Sunday, December 09, 2012

Obama, intrextrovert

For a year or two, we've been awash in stories casting Obama as a singularity among politicians: a successful introvert.  He doesn't schmooze congress-folk, we read ad infinitum; he doesn't butter up billionaires, or at least doesn't keep them well buttered.

It's true he's no Bill Clinton, sniffing out crowds to soothe a recurring jones for mass adulation.  But he's no classic introvert, either, as this remembrance from Maraniss's Obama reminds me:
There were certain aspects of organizing at which he excelled. 280 While Loretta Augustine-Herron and Yvonne Lloyd were wary of some streets, even in familiar neighborhoods, and warned Obama away, he had no qualms about walking down any block or entering any house, no matter how threatening or odd. His life’s history was at work here. When you spend several formative years starting at age six immersed in an unfamiliar culture on the other side of the world, walking the exotic alleyways and pathways of the Menteng Dalam neighborhood of Jakarta, and figure out how to survive and thrive there, learning the language, seeming so at home that Indonesians come to think of you as one of them, nothing after that can seem too intimidating. But Lloyd was shocked one day when Obama reported that he had eaten at the house of a woman who was known for being a packrat, with old newspapers and detritus stacked high everywhere. “I said, ‘Did you go over and eat in that house? It’s not exactly the safest place in the world.’… He’d say, ‘Yeah, it was interesting.’ We’d say, ‘You need to stay away. Don’t walk through there.’ He’d laugh. It didn’t bother him. He was on that level with all of those people. I don’t know how he managed it because they were leery [of anyone walking up to their doors]. It was the way he approached them. That has a lot to do with why they would let him in. It’s like he belonged. Now he didn’t, and we know he didn’t, but he gave them kind of that feeling.”
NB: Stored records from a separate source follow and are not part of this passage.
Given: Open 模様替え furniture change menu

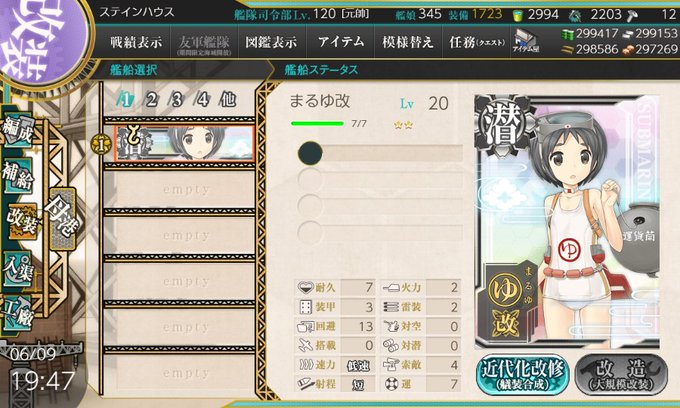Looking at the screenshot, I should [x=408, y=42].
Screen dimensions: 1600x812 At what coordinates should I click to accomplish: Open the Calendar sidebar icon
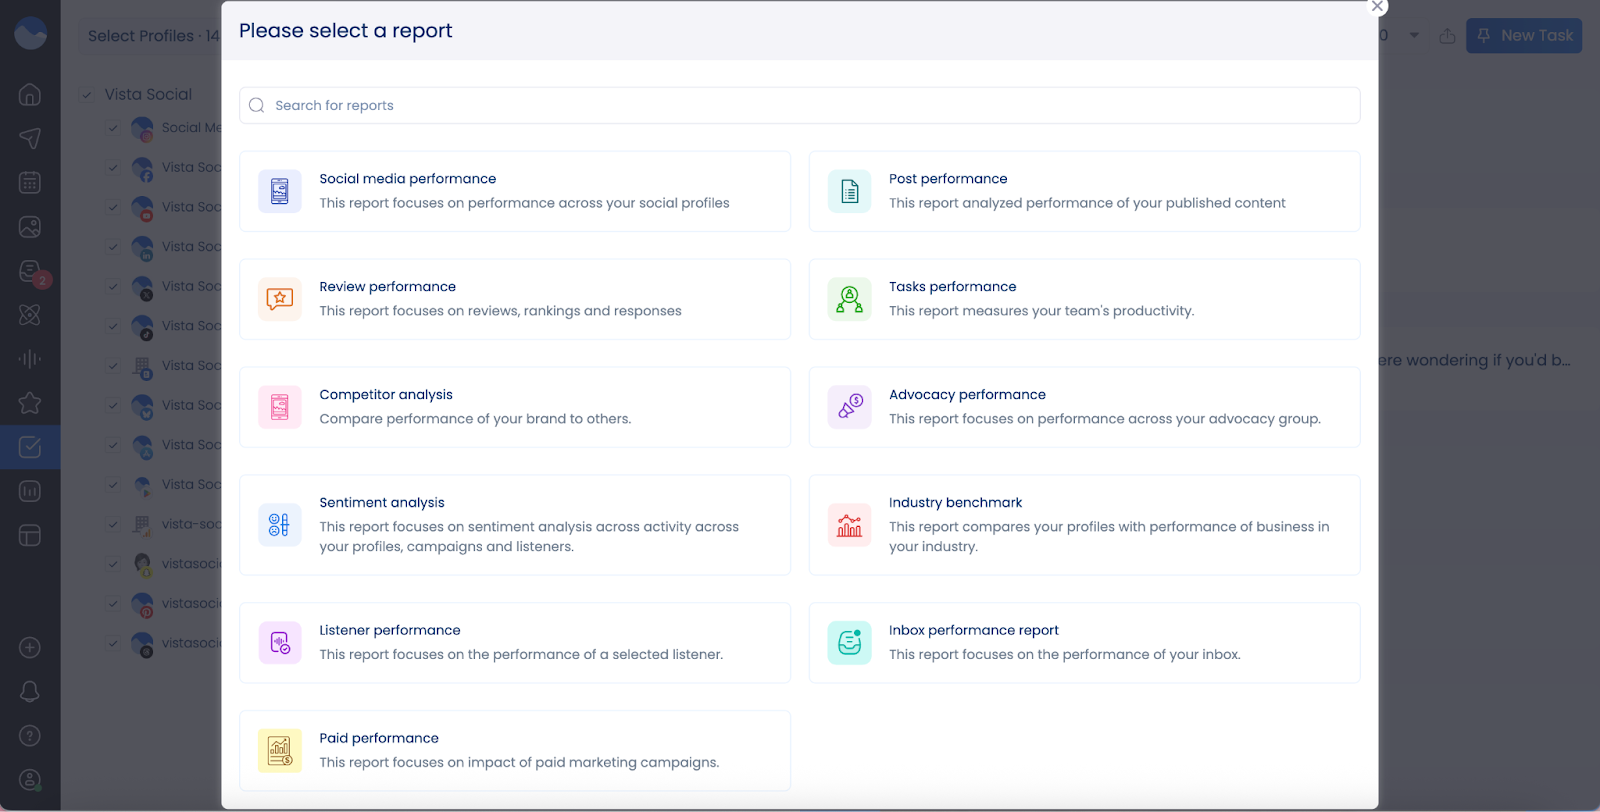click(30, 182)
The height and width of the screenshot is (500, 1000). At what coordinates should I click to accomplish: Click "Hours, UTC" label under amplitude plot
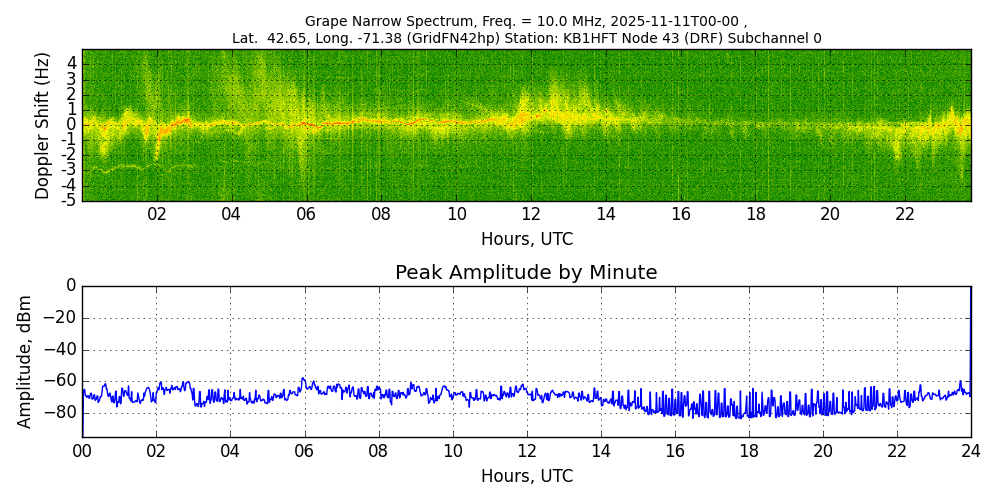(x=526, y=476)
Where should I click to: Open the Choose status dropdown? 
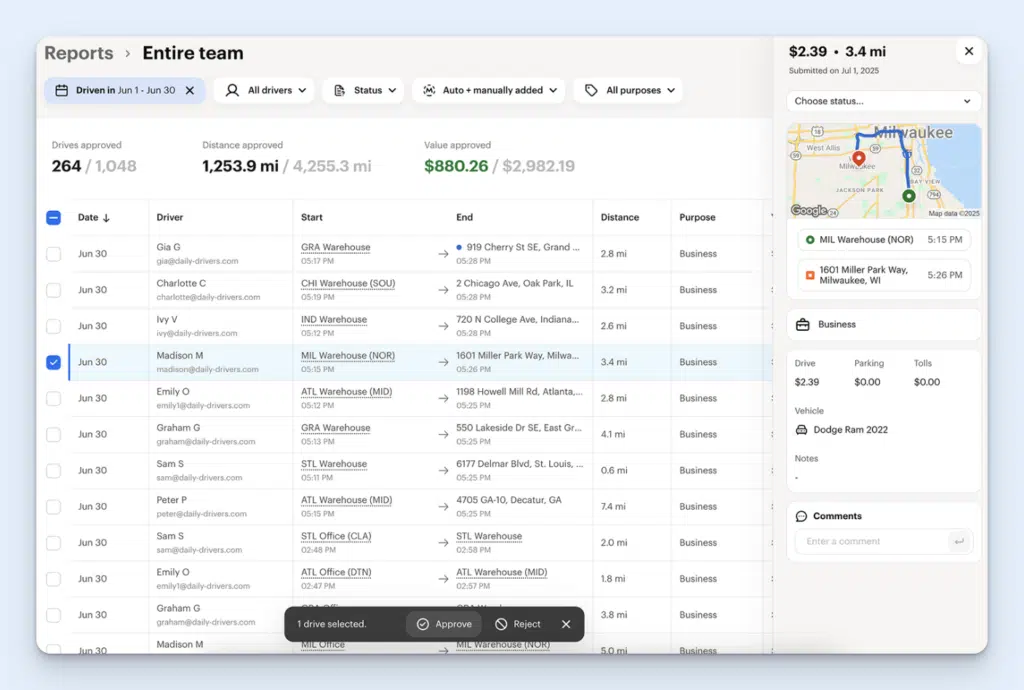(x=883, y=101)
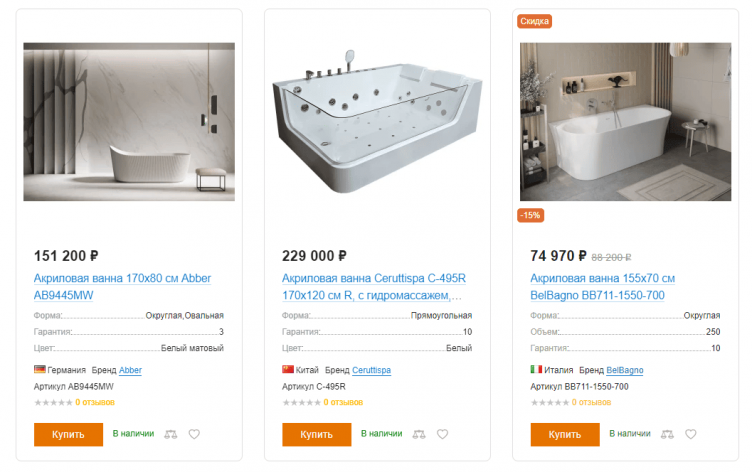This screenshot has height=472, width=752.
Task: Favorite the BelBagno BB711-1550-700 bathtub
Action: 690,434
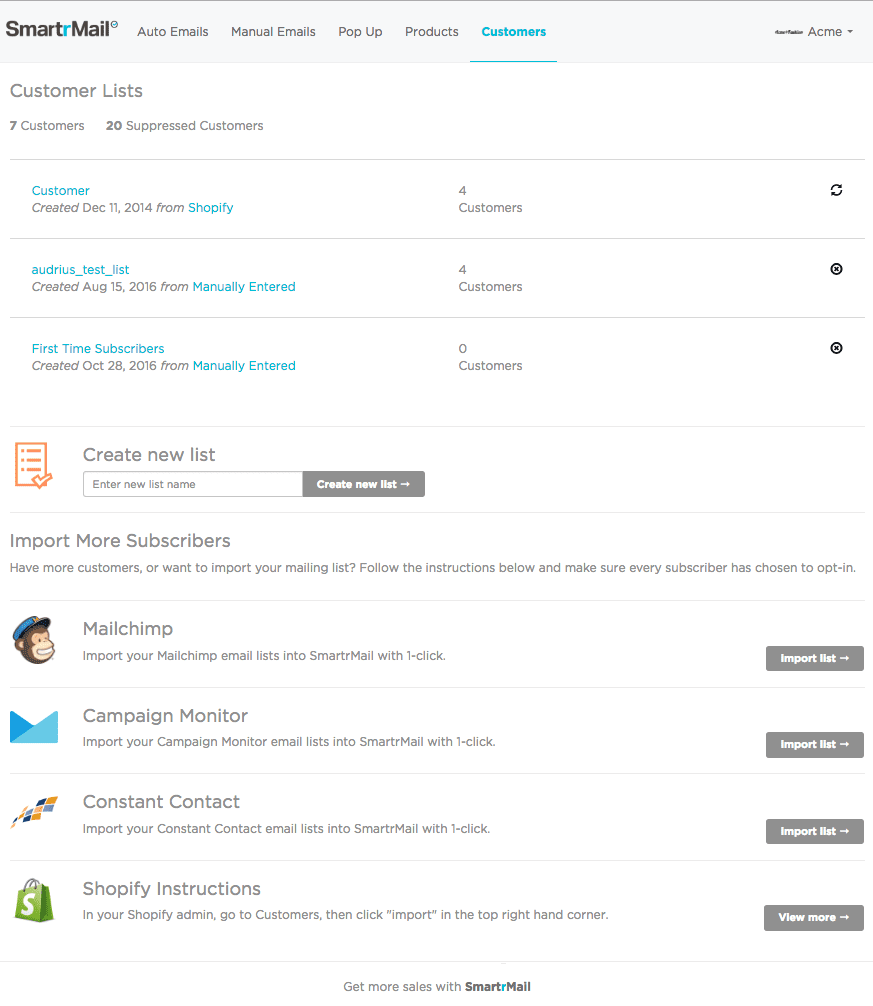Open the Products tab
873x1006 pixels.
pyautogui.click(x=432, y=32)
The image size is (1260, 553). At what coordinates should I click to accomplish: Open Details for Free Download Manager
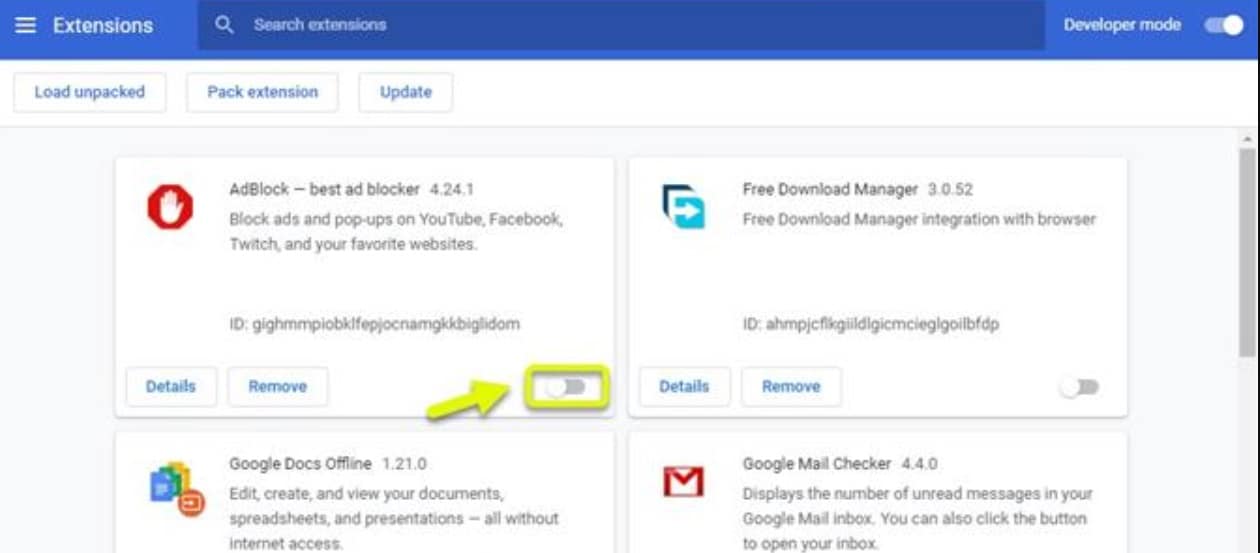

Over time Obama proved to be a first-rate student, and then teacher, of one-on-ones. In this realm again he drew on the adaptability and universal sensibility he had acquired from his life experiences and from his mother, the academic anthropologist who could relate to her subjects on a warmly human level. As a teacher, he was the sympathetic participant observer. David Kindler, who joined the Chicago organizing effort about a year after Obama, observed his teaching methods at the training workshops the Gamaliel Foundation sponsored at the Divine Word Seminary at Techny, near Northfield, about nineteen miles north of the city. In that setting the one-on-ones would be conducted in front of an entire room of forty or so people. The method was for the trainer to share something of his own vulnerability in order to draw similar revelations from the subject. Obama would “get somebody up in front of the room. He’d listen to them. He’d encourage them. He’d share something about himself [usually about the father he never knew], not because he was a manipulator,” Kindler said. “He was great at it because he actually cared about people  (pp. 532-533, Kindle ed.).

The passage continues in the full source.